Abstract

Post-operative Atrial Fibrillation (POAF), occurring in nearly 20-50 percent of cardiovascular surgery (CVS) patients, is associated with prolonged hospitalization and excess costs of care. Peri-operative Amiodarone prophylaxis has been an effective strategy to reduce the incidence of POAF. A retrospective evaluation of the impact of Amiodarone prophylaxis on post-operative length of hospital (LOS) stay, according to CVS procedure types. Hospitalization information was available for 2704 consecutive CVS patients at a single tertiary care centre (2013-2016). CVS included standalone, or combined procedures that involved: valvular heart surgery (VHS), coronary artery bypass graft (CABG), and other miscellaneous procedures (e.g. ascending aorta replacement, endarterectomy). Hierarchical linear regression was used to evaluate the impact of Amiodarone prophylaxis on LOS, adjusted for demographic and clinical characteristics. Among the 2704 patients, there were 866 (32.0%) cases of POAF. LOS, was significantly longer in patients with POAF (+2.78 days, p<0.001).
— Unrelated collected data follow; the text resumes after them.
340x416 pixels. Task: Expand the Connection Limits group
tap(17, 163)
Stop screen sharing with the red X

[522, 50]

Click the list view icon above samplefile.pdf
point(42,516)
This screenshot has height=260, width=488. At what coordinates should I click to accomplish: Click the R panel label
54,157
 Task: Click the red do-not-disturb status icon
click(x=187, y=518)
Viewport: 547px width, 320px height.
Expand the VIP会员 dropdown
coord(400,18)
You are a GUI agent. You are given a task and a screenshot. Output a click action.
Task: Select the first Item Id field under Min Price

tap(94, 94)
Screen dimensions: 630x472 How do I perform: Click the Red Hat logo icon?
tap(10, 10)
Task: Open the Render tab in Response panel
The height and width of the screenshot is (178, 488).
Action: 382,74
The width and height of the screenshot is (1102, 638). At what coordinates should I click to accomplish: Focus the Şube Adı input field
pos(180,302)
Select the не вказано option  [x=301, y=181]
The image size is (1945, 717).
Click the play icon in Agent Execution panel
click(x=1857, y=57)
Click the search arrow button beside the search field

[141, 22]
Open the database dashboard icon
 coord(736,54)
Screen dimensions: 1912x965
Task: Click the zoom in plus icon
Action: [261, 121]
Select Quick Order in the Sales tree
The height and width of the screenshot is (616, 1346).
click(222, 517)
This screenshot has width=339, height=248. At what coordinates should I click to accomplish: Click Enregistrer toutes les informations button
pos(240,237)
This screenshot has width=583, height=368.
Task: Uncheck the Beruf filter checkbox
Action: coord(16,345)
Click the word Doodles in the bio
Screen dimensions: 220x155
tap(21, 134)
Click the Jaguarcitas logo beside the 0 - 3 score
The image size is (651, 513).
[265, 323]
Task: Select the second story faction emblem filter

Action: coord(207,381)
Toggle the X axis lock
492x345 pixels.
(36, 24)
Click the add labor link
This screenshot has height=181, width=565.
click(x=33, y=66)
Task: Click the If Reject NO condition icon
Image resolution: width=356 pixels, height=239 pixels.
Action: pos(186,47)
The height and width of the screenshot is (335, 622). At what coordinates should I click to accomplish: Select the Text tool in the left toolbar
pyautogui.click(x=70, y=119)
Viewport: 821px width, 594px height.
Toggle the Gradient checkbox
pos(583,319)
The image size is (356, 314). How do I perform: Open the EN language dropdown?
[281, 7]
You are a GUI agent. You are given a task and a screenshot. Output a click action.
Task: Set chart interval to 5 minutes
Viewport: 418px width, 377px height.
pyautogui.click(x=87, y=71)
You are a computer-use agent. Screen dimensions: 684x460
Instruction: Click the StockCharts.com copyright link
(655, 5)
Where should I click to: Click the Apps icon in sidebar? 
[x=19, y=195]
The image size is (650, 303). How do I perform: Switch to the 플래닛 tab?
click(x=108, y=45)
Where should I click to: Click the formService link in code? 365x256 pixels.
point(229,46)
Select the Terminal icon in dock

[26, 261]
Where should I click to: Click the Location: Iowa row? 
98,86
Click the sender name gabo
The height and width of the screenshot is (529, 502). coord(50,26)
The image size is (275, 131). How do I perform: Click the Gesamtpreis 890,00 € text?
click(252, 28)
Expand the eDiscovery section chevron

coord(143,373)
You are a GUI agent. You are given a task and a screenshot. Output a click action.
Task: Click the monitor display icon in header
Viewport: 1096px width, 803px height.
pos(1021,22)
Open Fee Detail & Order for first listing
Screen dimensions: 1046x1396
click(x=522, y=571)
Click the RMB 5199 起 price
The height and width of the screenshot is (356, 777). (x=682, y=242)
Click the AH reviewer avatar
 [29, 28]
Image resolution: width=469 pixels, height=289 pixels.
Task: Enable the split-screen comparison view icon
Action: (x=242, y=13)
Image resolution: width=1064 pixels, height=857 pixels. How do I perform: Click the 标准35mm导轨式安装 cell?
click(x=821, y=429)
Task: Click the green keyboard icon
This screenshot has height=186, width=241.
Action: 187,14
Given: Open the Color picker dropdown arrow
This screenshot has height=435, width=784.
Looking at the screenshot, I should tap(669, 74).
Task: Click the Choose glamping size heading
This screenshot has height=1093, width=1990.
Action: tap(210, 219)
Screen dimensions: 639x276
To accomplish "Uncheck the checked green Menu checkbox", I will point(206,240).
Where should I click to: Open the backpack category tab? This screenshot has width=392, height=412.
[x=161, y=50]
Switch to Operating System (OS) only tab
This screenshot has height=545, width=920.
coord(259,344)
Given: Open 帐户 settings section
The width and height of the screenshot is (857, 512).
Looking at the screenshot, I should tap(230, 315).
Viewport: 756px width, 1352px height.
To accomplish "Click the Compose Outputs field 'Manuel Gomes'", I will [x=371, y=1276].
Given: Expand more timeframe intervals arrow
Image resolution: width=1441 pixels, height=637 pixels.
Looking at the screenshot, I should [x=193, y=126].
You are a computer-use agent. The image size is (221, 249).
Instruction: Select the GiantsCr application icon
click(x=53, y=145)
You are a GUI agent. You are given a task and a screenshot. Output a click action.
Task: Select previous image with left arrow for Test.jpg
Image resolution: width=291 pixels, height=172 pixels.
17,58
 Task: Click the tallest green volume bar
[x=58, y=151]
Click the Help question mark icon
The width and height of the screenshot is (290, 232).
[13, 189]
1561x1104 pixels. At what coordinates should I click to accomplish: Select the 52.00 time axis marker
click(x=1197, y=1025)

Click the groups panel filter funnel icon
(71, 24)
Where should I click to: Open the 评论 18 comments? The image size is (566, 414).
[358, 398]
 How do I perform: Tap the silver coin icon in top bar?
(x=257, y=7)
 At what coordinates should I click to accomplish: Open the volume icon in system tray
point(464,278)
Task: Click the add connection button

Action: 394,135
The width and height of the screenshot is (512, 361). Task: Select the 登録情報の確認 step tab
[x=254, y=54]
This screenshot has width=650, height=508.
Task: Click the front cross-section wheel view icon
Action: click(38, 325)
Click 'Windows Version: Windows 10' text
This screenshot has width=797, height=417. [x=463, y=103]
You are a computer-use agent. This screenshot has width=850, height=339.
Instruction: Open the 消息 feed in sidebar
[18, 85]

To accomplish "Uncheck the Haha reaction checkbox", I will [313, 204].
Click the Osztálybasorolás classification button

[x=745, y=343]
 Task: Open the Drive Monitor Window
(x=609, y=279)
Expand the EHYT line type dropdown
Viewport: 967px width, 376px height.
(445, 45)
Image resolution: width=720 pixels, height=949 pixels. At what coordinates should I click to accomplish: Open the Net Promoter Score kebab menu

LOS was 1.62 days shorter in patients who received Amiodarone prophylaxis (p=0.007). Within all operative categories, LOS was shorter in patients receiving amiodarone prophylaxis, though statistical significance was only observed in VHS (including VHS + other) and VHS + CABG procedure types. Specifically, Amiodarone prophylaxis was associated with shorter LOS among: patients who had CABG but not VHS (8.26 versus 9.45 days, p= 0.29), patients who had VHS but not CABG (7.62 versus 11.02 days, p<0.001), patients undergoing VHS + CABG (9.36 vs. 12.41 days, p<0.03), and patients undergoing VHS + CABG + other (13.54 versus 15.09 days, p= 0.74). After adjusting for demographic-clinical covariates in a hierarchical multiple regression, Amiodarone prophylaxis remained an independent predictor of shorter LOS (b= -2.3 [-3.7, -0.93], p= 0.001). Other independent predictors included: left atrial diameter of >40 mm (b= 1.7 [0.90, 2.85], p< 0.001), female sex (b= 1.4 [0.56, 2.19], p= 0.001), history of heart failure (b= 2.1 [0.94, 3.30], p< 0.001), and CVS involving VHS + CABG (b= 1.4 [0.15, 2.67], p= 0.03), and VHS + CABG + other (b= 5.1 [2.51, 7.72], p<0.001). Amiodarone prophylaxis is independently associated with significantly shorter LOS following CVS.